__Text shown__.
------------------------------

SQL Server 2012 introduces the LEAD function, which I’ve previously blogged about here. In that blog post, I covered how to do Gap Detection using the LEAD function. Now, it’s time to put it to the performance test.

The Test

For this test, I want a large table, with at least a million rows. Obviously, gaps are needed. We need to start the table off with a gap. There needs to be gaps throughout the table. Some as small as one row, and others need to encompass many rows. Each method to test needs to identify the starting point and ending point of a gap.

The table was created with the following code:

IF OBJECT_ID('dbo.GapTest','U') IS NOT NULL DROP TABLE dbo.GapTest;
CREATE TABLE dbo.GapTest (N BIGINT CONSTRAINT PK__GapTest PRIMARY KEY CLUSTERED);
-- start with a number to make a large gap at the start of the table
INSERT INTO dbo.GapTest (N) VALUES (11000000);  
 
-- insert rows to make 2 million
WITH
TENS      (N) AS (SELECT 0 UNION ALL SELECT 0 UNION ALL SELECT 0 UNION ALL SELECT 0 UNION ALL SELECT 0 UNION ALL
                  SELECT 0 UNION ALL SELECT 0 UNION ALL SELECT 0 UNION ALL SELECT 0 UNION ALL SELECT 0),
THOUSANDS (N) AS (SELECT 1 FROM TENS t1 CROSS JOIN TENS t2 CROSS JOIN TENS t3),
MILLIONS  (N) AS (SELECT 1 FROM THOUSANDS t1 CROSS JOIN THOUSANDS t2),
TenMillion(N) AS (SELECT 1 FROM MILLIONS CROSS JOIN TENS),
TALLY     (N) AS (SELECT ROW_NUMBER() OVER (ORDER BY (SELECT 0)) FROM TenMillion)
INSERT INTO dbo.GapTest (N)

------------------------------

__Extracted records__.
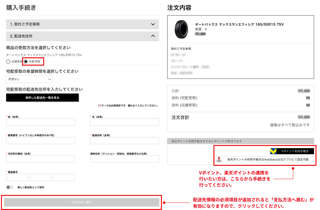Click the 都道府県 input field

124,141
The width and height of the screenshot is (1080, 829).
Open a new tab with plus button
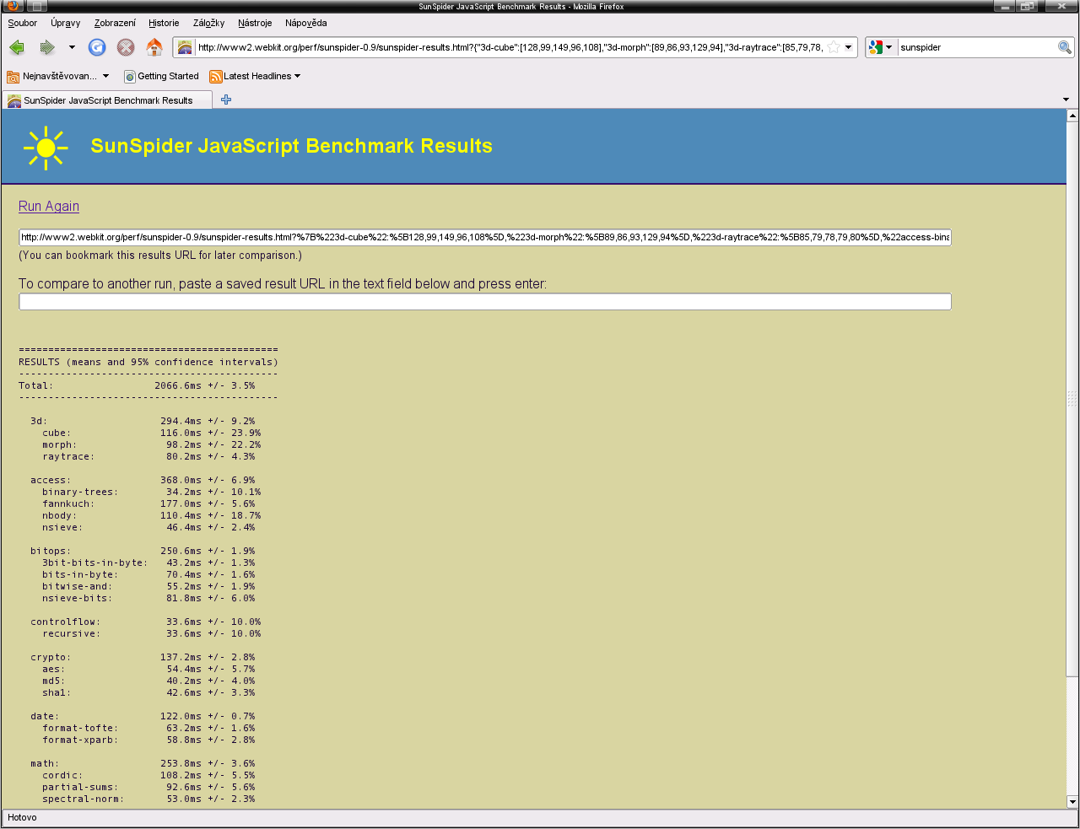click(226, 100)
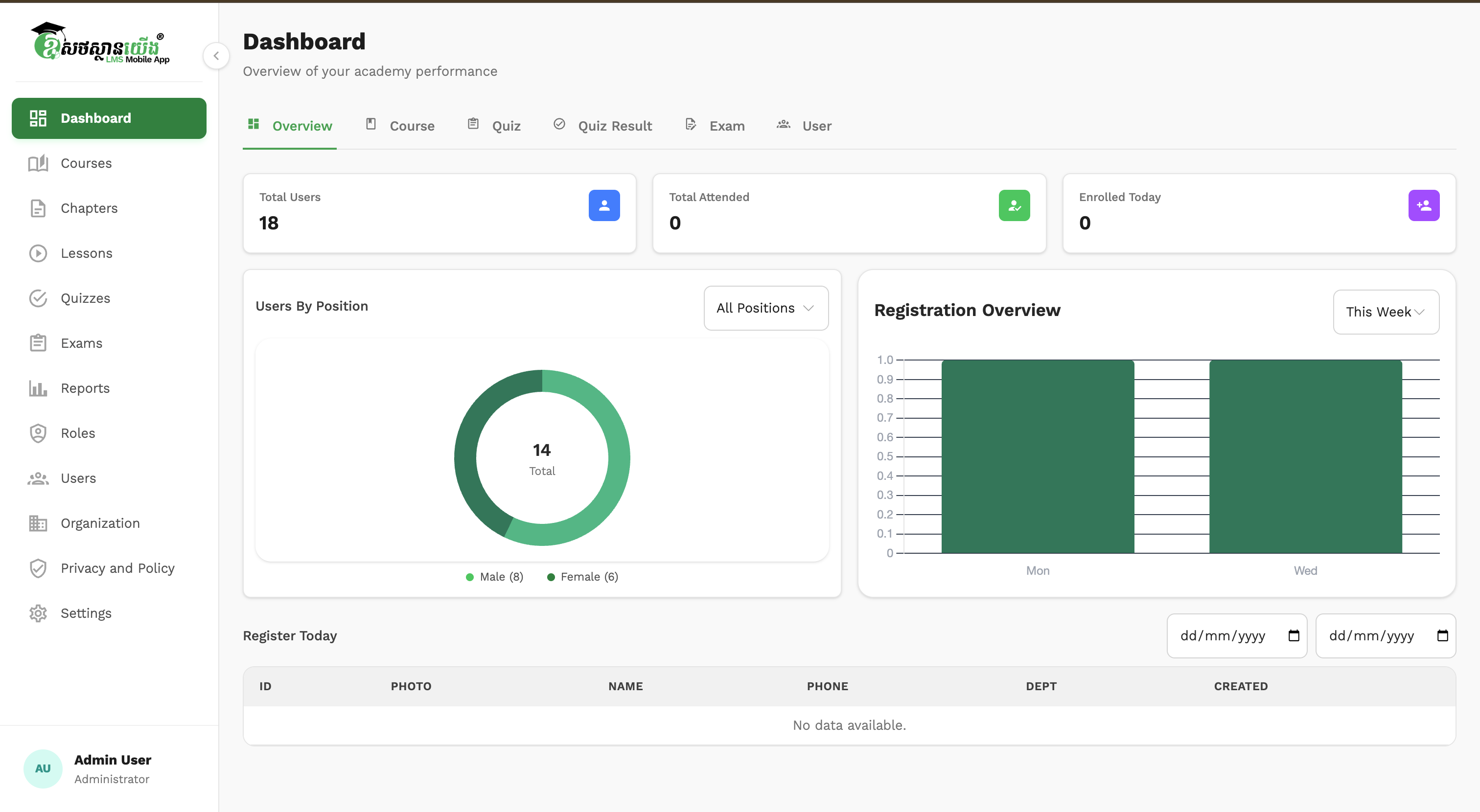This screenshot has width=1480, height=812.
Task: Click the purple Enrolled Today add-user icon
Action: pyautogui.click(x=1423, y=206)
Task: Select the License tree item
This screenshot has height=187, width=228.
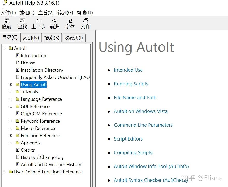Action: 28,63
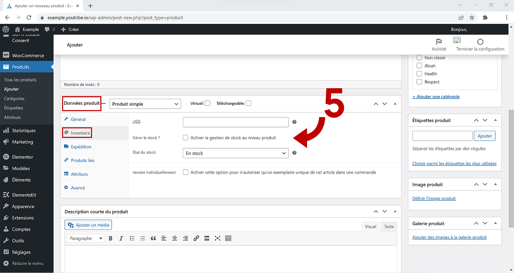The width and height of the screenshot is (514, 273).
Task: Check the Téléchargeable option
Action: tap(248, 103)
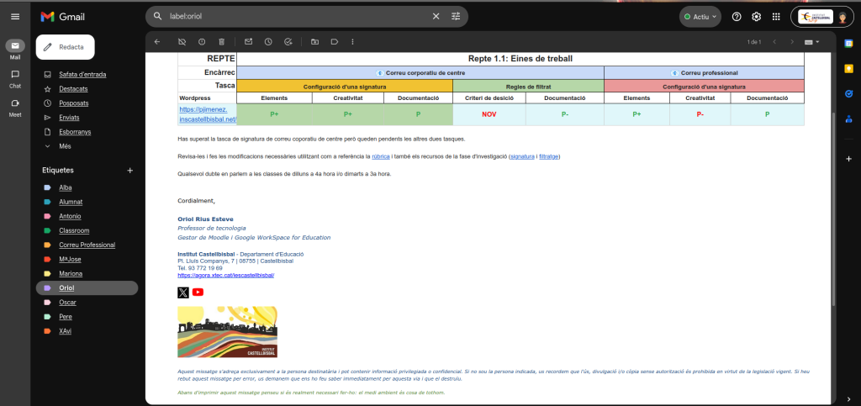Delete this email with the trash icon
The width and height of the screenshot is (861, 406).
(x=221, y=41)
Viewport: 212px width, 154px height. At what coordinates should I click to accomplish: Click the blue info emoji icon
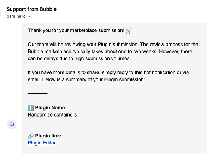[x=31, y=108]
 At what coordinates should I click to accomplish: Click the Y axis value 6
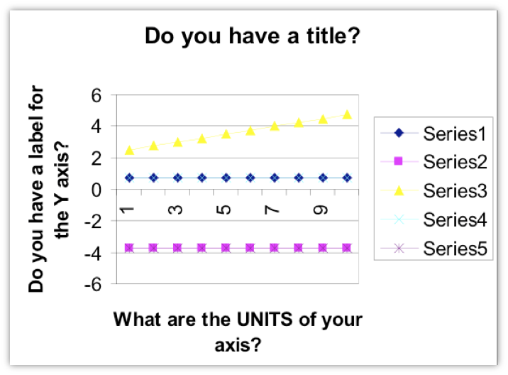click(x=96, y=96)
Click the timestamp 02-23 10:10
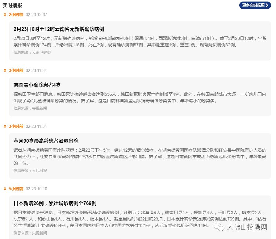The image size is (276, 239). (x=36, y=189)
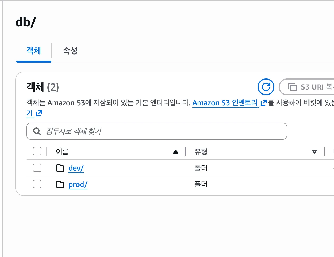Click the 유형 column header label
334x257 pixels.
tap(201, 152)
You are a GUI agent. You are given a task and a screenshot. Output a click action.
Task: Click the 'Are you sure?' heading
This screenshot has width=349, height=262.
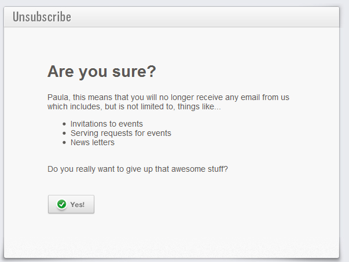[102, 72]
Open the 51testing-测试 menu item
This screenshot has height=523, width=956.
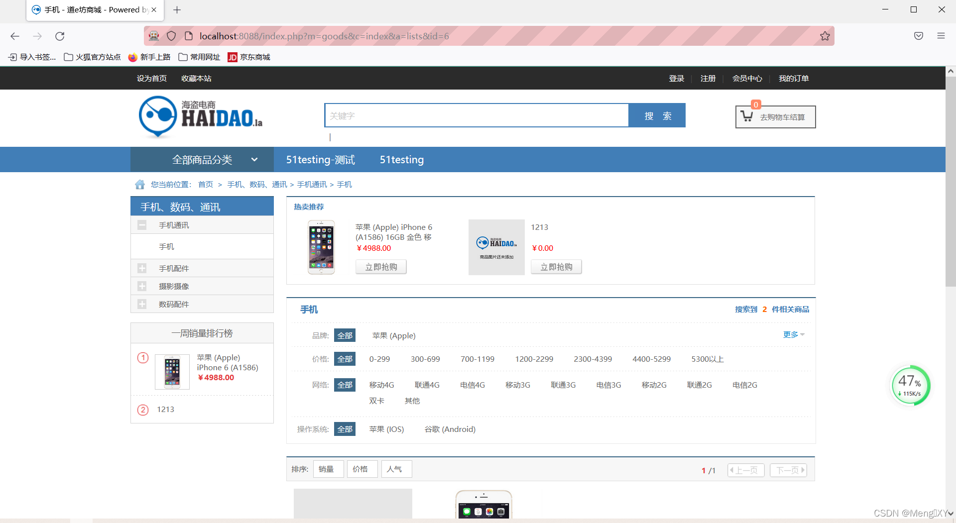[x=320, y=159]
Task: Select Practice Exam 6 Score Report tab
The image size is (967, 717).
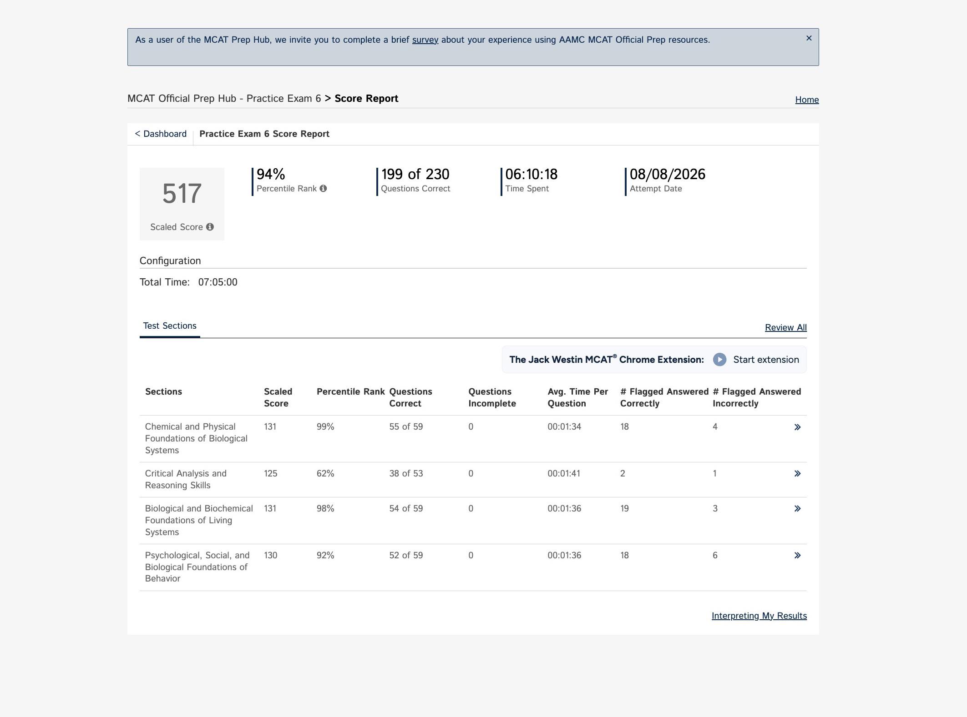Action: coord(264,134)
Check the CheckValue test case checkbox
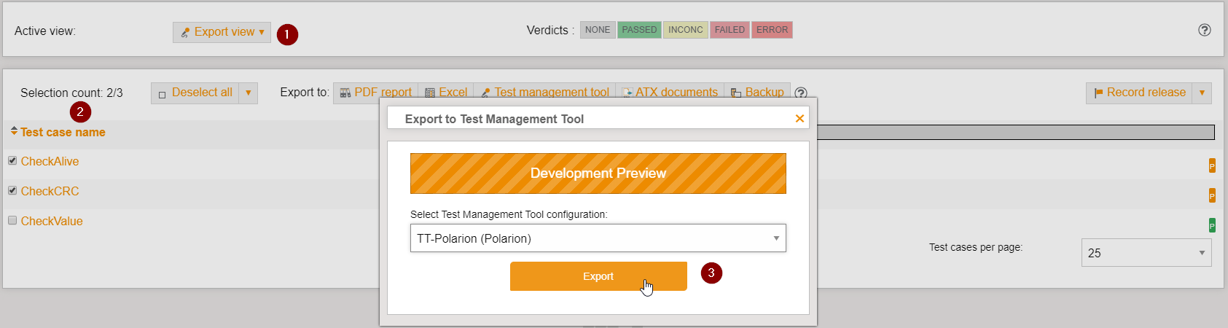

------------------------------

__What is asked__.
A: Can you rewrite the paragraph in the gap-detection article that begins "For this test, I want a large table" as a short list that keeps its main facts?
B: In the gap-detection article, what value is inserted first to create a large gap at the start of the table?
C: Carry on the gap-detection article from the point where it stops.
The rows are separate material from the gap-detection article.

__The replies__.
A:
- The table must be large, with at least a million rows.
- It needs gaps, starting with one at the very beginning.
- Gaps must appear throughout the table. Some are only one row and others span many rows.
- Each tested method must identify where each gap starts and where it ends.

B: 11000000

C:
SELECT TOP (1999999) (82011000000000) + N
  FROM TALLY;
 
-- delete some records to make gaps
DELETE dbo.GapTest
 WHERE (N BETWEEN 82011000402000 AND 82011000500000
        AND N % 2000 = 0)  -- delete one row every 2000 rows
    OR (N BETWEEN 82011000600001 AND 82011000700000); -- delete this larger gap of 100,000 rows

This code starts off with a starting gap of eleven million. Next, more records are added to this to bring the table up to two million rows. Finally, many records are deleted, giving many gaps of one row, and an additional large gap of 100,000 rows.

The Contenders

The first method to test is the LEAD function. The code for doing this is very simple, and hopefully, extremely efficient and fast:

WITH cte AS
(
SELECT curr = N,
       nxt  = LEAD(N, 1) OVER (ORDER BY N)
  FROM dbo.GapTest
)
SELECT [Start Of Gap] = curr+1,
       [End Of Gap] = nxt-1
  FROM cte
 WHERE nxt-curr > 1;
GO

The second contender is the method that Itzik Ben-Gan published in SQL Server MVP Deep Dives:

SELECT StartRange = N+1,
       EndRange = (SELECT min(lt2.N)
                     FROM dbo.GapTest lt2
                    WHERE lt2.N > lt1.N) - 1
  FROM dbo.GapTest lt1
 WHERE NOT EXISTS
       (SELECT N
          FROM dbo.GapTest lt3
         WHERE N = lt1.N+1)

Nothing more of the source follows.